Liuwei Dihuang pill cures postmenopausal osteoporosis with kidney-Yin deficiency Potential therapeutic targets identified based on gene expression profiling

This study aimed to investigate the potential therapeutic targets of Liuwei Dihuang pill (LDP) in the treatment of postmenopausal osteoporosis with kidney-Yin deficiency (PMO-KY). Gene expression data were downloaded from the GEO database, including 4 PMO-KY samples and 3 healthy postmenopausal controls from GSE56116, as well as 3 PMO-KY samples before LDP treatment and 3 PMO-KY samples after three months of LDP treatment from GSE57273. Limma package was used to identify differentially expressed genes (DEGs). Afterwards, the potential target genes of LDP (namely key DEGs) were identified according to the comparison of DEGs in PMO-KY group and the DEGs in LDP treatment groups. Subsequently, iRegulon plugin in Cytoscape software was used to predict potential transcription factors (TFs) that regulated the key DEGs, and Comparative Toxicogenomics Database was utilized to identify known PMO-related genes among the key DEGs.

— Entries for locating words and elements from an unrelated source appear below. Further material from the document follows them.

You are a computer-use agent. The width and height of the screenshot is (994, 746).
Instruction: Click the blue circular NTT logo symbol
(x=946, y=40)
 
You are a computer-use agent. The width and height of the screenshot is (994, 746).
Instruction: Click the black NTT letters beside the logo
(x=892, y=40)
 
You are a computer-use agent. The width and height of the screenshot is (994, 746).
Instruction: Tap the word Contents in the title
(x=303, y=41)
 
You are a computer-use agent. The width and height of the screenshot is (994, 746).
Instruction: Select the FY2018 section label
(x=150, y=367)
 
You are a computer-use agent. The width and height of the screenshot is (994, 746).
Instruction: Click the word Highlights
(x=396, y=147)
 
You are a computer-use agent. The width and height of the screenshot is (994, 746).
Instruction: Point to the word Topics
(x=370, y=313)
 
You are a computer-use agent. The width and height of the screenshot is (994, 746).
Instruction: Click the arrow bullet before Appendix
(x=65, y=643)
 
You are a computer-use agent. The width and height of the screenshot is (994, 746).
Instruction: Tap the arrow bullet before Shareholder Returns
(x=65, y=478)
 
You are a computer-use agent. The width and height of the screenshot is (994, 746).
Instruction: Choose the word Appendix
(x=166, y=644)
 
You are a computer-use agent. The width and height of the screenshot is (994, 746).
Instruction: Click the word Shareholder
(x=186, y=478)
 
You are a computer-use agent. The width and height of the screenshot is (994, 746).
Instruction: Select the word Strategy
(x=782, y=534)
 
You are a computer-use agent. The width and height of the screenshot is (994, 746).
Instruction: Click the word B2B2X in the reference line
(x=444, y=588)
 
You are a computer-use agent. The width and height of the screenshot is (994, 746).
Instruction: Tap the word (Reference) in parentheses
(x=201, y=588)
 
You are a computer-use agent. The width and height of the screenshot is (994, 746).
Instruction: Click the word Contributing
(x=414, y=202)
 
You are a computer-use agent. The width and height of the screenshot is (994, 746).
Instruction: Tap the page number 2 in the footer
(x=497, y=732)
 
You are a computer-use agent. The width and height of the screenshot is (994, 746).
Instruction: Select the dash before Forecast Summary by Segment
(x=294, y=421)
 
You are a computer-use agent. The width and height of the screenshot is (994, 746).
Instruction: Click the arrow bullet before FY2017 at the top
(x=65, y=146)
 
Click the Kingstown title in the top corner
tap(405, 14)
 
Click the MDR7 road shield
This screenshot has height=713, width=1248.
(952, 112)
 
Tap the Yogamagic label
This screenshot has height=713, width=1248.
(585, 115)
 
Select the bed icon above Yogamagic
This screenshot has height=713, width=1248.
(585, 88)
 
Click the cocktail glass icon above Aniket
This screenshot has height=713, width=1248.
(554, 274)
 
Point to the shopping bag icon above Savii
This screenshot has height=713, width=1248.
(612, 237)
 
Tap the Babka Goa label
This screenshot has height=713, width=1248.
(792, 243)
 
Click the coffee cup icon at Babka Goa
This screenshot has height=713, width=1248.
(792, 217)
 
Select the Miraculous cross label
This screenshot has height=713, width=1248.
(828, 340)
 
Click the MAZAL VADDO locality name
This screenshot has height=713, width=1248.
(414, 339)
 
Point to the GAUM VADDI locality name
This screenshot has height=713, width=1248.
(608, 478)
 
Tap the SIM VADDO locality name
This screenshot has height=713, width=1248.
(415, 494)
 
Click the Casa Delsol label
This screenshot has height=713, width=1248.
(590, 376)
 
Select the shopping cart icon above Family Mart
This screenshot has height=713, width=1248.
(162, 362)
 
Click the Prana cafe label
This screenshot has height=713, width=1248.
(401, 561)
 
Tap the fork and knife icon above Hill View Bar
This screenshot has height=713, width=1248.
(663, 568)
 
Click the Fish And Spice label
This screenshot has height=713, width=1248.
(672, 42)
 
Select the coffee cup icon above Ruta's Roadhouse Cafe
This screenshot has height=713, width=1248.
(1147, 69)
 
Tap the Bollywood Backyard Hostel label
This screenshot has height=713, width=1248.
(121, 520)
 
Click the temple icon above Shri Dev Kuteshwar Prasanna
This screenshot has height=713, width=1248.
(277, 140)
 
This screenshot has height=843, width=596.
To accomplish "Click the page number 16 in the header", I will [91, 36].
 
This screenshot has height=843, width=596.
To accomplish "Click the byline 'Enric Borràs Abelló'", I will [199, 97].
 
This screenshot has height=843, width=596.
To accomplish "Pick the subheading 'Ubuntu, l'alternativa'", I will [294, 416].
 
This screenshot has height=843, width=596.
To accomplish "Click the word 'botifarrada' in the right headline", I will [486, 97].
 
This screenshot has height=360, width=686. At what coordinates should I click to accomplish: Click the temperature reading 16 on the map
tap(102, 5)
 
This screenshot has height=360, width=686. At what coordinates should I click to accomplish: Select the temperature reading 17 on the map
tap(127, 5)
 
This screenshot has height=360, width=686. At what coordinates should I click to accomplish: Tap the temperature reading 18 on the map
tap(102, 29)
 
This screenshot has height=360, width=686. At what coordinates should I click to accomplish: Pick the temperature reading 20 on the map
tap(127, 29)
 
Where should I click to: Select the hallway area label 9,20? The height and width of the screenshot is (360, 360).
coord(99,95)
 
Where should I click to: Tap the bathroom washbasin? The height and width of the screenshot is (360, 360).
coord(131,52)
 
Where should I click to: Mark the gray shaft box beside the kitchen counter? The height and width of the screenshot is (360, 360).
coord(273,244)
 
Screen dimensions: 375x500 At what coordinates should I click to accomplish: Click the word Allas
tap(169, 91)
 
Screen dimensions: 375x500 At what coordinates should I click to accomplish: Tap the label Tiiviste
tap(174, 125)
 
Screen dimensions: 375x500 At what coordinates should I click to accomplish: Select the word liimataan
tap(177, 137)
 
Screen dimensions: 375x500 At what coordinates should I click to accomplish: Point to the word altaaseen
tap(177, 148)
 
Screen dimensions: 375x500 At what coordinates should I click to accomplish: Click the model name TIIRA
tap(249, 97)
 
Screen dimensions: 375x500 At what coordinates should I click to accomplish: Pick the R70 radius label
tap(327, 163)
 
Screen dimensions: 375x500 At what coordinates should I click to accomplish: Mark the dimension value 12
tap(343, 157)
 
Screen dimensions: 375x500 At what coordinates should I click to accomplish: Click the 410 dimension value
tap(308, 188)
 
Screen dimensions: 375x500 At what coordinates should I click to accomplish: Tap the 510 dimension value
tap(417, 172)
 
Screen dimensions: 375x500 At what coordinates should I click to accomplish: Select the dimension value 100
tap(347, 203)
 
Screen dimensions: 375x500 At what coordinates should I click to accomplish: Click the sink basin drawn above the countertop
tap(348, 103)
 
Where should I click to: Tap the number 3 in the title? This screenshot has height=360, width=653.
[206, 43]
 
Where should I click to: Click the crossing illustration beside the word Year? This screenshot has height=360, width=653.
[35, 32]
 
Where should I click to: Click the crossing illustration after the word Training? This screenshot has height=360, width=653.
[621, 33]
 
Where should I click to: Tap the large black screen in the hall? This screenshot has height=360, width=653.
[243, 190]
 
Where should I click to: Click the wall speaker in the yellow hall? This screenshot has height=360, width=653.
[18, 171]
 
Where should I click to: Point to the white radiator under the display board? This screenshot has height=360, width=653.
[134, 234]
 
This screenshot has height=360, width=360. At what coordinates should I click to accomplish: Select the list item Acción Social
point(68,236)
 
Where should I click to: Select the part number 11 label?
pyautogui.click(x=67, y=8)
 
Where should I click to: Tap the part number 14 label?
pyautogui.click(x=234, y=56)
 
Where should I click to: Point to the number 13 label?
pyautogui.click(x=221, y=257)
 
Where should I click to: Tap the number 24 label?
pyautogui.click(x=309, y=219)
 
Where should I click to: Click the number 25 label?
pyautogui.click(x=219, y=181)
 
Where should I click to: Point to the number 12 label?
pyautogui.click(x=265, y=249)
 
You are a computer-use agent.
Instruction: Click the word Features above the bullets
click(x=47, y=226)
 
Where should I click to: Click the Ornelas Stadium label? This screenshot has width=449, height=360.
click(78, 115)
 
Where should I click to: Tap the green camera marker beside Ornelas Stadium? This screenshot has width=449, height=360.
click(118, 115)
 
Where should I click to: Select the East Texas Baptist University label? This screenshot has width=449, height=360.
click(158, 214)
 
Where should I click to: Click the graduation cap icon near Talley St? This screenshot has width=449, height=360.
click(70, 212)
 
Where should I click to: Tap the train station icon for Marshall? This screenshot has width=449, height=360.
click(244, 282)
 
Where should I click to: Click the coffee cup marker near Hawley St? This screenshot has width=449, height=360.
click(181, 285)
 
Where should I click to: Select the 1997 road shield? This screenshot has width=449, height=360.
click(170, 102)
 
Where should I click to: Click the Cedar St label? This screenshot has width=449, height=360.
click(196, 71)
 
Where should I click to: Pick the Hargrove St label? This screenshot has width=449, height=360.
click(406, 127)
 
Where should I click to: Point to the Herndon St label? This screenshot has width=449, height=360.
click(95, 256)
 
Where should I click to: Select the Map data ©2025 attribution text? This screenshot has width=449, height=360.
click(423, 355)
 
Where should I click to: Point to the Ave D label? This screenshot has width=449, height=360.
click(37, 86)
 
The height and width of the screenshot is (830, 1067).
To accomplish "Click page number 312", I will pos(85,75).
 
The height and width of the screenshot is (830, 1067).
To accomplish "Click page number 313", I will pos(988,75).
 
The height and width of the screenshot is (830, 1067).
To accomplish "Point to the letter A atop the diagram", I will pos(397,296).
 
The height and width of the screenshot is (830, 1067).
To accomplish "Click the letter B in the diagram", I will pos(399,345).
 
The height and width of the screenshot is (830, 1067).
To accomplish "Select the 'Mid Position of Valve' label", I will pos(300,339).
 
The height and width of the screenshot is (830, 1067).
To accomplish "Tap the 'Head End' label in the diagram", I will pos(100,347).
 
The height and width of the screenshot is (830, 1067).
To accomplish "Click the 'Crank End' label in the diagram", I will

Totally, 202 and 2066 DEGs were identified between PMO-KY and controls, as well as after-treatment and before-treatment groups, respectively. Among them, 52 DEGs were up-regulated in PMO-KY but down-regulated after LDP treatment, and 8 TFs were predicted to these DEGs. Furthermore, 34 DEGs were down-regulated in PMO-KY but up-regulated after treatment, and 7 TFs were predicted to regulate these DEGs. Additionally, 43 of the 86 key DEGs were known PMO-related genes .NCOA3, TCF4, DUSP6, PELI2, and STX7 were predicted to be regulated by HOXA13. In the PMO-KY treatment, NCOA3, TCF4, DUSP6, PELI2, and STX7 might be the potential therapeutic targets of LDP. However, further investigation is required to confirm these genes.